Developing a good, new argument is not an easy task. In real-world argumentation scenarios, arguments presented in texts (e.g. scientific publications) often constitute the end result of a long and tedious process. A lot of work on computational argumentation has focused on detecting, analyzing and aggregating these products of argumentation processes, i.e. argumentative texts. In this project, we adopt a complementary perspective: we aim to develop an argumentation machine that supports users in and during}the argumentation process in a scientific context, enabling them to follow ongoing argumentation in a scientific community and to develop their own arguments.

To achieve this ambitious goal, we will focus on a particular phase of the scientific argumentation process, namely the initial phase of claim or hypothesis development. According to Toulmin (1986), the starting point of an argument is a claim, and also data that serves as a basis for the claim. In scientific argumentation, a carefully developed and thought-through hypothesis (which we see as Toulmin’s “claim” in a scientific context) is often crucial for researchers to be able to conduct a successful study and, in the end, present a new, high-quality finding or argument. Thus, an initial hypothesis needs to be specific enough that a researcher can test it based on data, but, at the same time, it should also relate to and extend previous general claims made in the community. In this project, we investigate how argumentation machines can (i) represent concrete and more abstract knowledge on hypotheses and their underlying concepts, (ii) automatically compute semantic relations between hypotheses made in scientific publications, and between hypotheses and datasets, and (iii) interactively support a user in developing her own hypothesis based on these resources.

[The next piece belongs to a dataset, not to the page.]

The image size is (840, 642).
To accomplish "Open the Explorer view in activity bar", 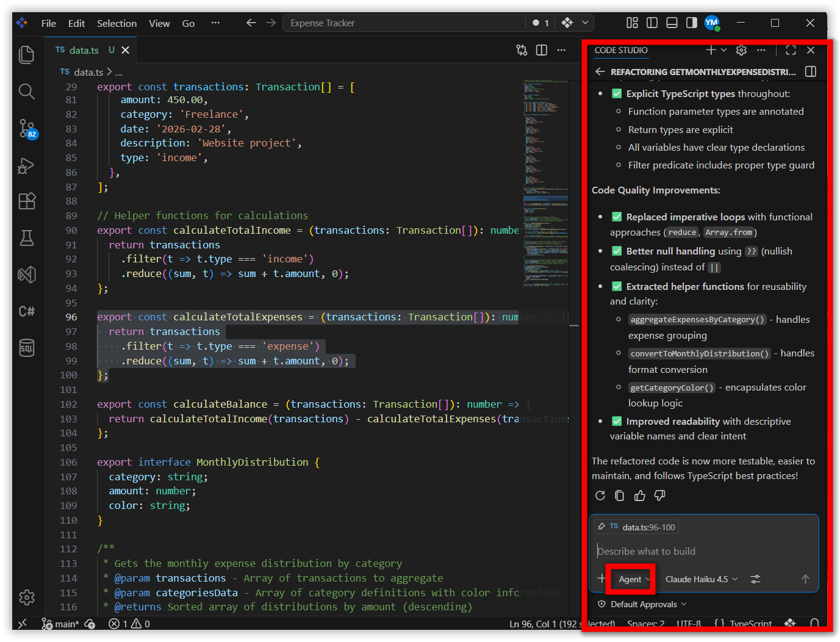I will click(x=26, y=55).
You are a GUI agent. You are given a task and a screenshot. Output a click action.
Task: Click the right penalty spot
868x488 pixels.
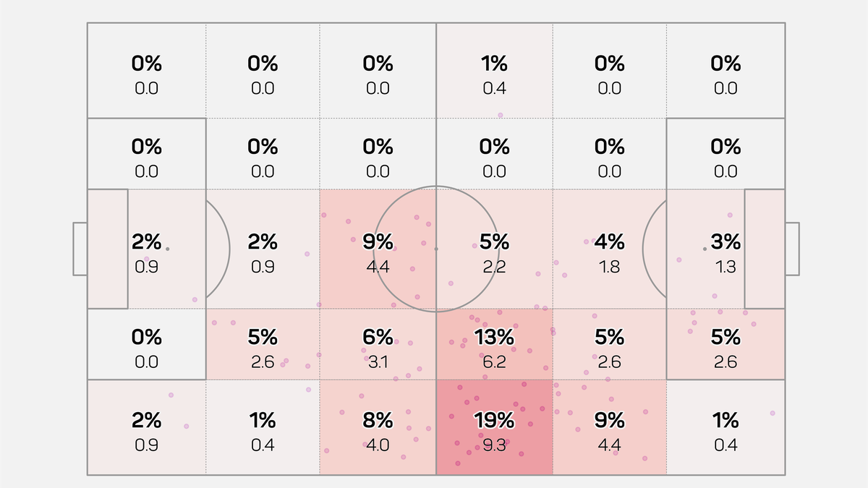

This project will thus combine methods from different disciplines: natural language processing, knowledge representation and semantic web and – as an example for a scientific domain – invasion biology. Our starting point is an existing resource in invasion biology that organizes and relates core hypotheses in the field and associates them to meta-data for related publications and studies in terms of a network. This network, however, is currently static (i.e. needs substantial manual curation to be extended to incorporate new claims) and, moreover, is not easily accessible for users who miss specific background and domain knowledge in invasion biology. Our goal is to develop (i) a semantic model for representing knowledge on concepts and hypotheses, such that also non-expert users can use the network; (ii) a tool that automatically computes links from publication abstracts (and data) to these hypotheses and detects new hypotheses to obtain a dynamic network; and (iii) an interactive system that supports users in refining and relating their initial, potentially underdeveloped hypothesis.